Detectives investigating the recent shootings searched a number of addresses for the guns in dawn raids on Friday, however no firearms were recovered.

Seven men and a woman were arrested for offences including handling stolen goods and possession of class A and class B drugs with intent to supply. A “significant amount” of drugs was seized.

Christian Hickey in his hospital bed after gunmen shot him and his mother at their home.
Christian Hickey in his hospital bed after gunmen shot him and his mother at their home. Photograph: GMP/PA

DI Alan Clitherow said: “This series of warrants is just one element of the continuing and relentless operation being orchestrated to tackle organised crime gangs in Salford. They came about as a result of the ongoing investigation into the recent spate of firearms discharges in Salford, including the horrific attack on young Christian Hickey and his mother Jayne.

“We wanted to show our communities that we are leaving no stone unturned in the hunt for those responsible for the abhorrent attack on an innocent child and his mother, and that we will not stand for the spate of shootings taking place on our streets in recent weeks.”

Monday’s shooting was the 21st known gun crime in Salford in the past 18 months – including nine since Massey’s death, of which two have been formally linked to the father of five’s murder.

For years, Massey was the head of a criminal gang and was believed to have operated protection rackets as well as having links to organised crime gangs across the UK. In 1999, he was jailed for 14 years for stabbing a man. His murder, which saw him shot four times in the chest, remains unsolved and his killer at large.

The scale of the challenge facing police is huge: there are an estimated 160 organised crime groups and 8,000 “troublesome families” operating across Greater Manchester. Unlike in Moss Side, where a group of enraged parents took a stand against gun crime after three young men were shot dead within two weeks in 1999, the relatives of gang members in Salford today are silent.

Patsy McKie, one of the bereaved parents who helped found Mothers Against Violence after her youngest son, Dorrie, was shot dead by three youths on a bike 16 years ago, is not surprised that police are encountering reticence.

“The community don’t trust the police. They tell them something and then see it on the news or somewhere. They think: I’m holding on to my life here. People are scared. They can see that happening to them,” she said.

Only days ago, McKie sat in the living room of a Salford mother who had a grenade thrown through her front door. Luckily, no one was injured. The incident was yet another in the string of tit-for-tat violence that has frightened many Salford families into silence.

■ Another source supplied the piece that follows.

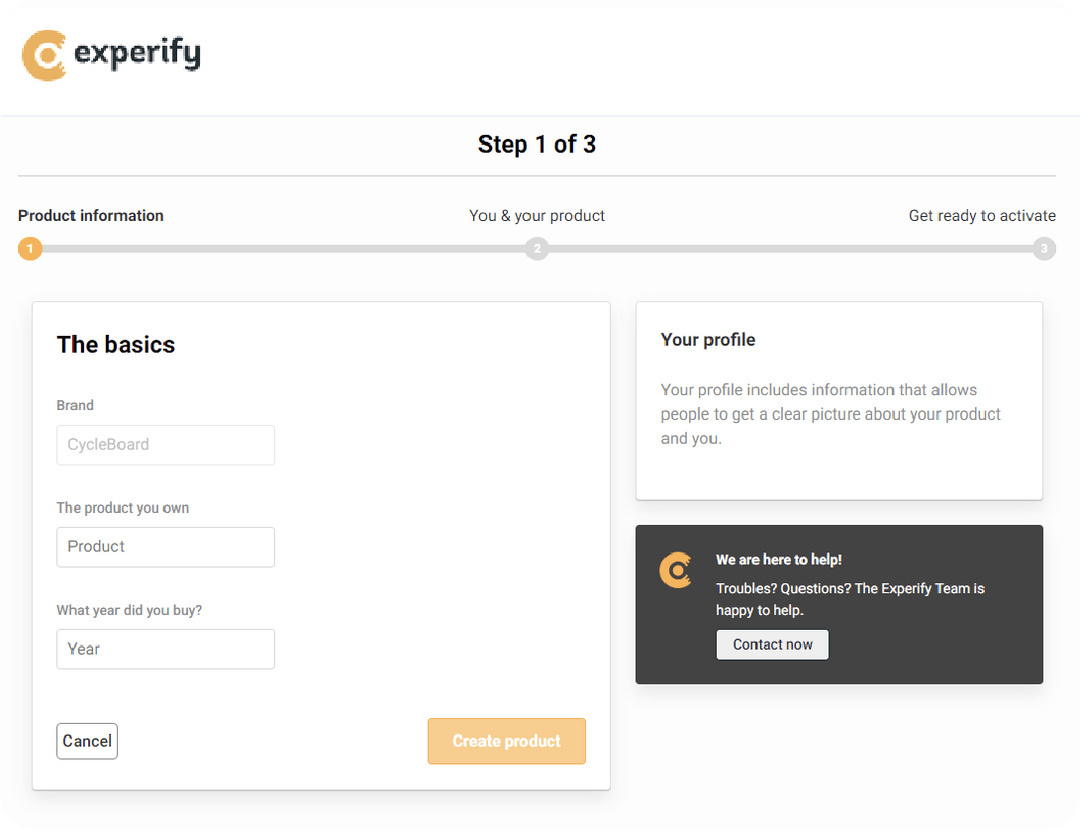Click into the Product text field
This screenshot has width=1080, height=830.
(165, 547)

“I’m sitting there shaking in my shoes, not being afraid but thinking what is happening here?” said McKie. “How can someone do that to another person? People are going to see that and be afraid to talk. You have to put yourself in their situation.”

Since Monday’s shooting, police have warned a number of Salford gangland figures that their lives are in danger. Young children, previously thought off-limits, were now the subject of “bespoke safeguarding plans” for fear they may be targeted, Doyle said.

Police at the scene in Manchester Road, Salford, after businessman Paul Massey was shot dead at his house.
Police at the scene in Manchester Road, Salford, after businessman Paul Massey was shot dead at his house. Photograph: Lynne Cameron/PA

Sources on the Ordsall estate said the streets of Salford had been “flooded” with heroin and crack cocaine since Massey’s murder. He had always asserted his opposition to class A drugs, sparking a bloody feud between two gangs fighting to get their hands on the huge profits those substances bring in.

For residents on the estate, the turmoil since July has taken them back to the dark days when shootings seemed an everyday occurrence. None of the people on the estate we spoke to wanted to be named. One man said: “Do you want me to be the next one shot?”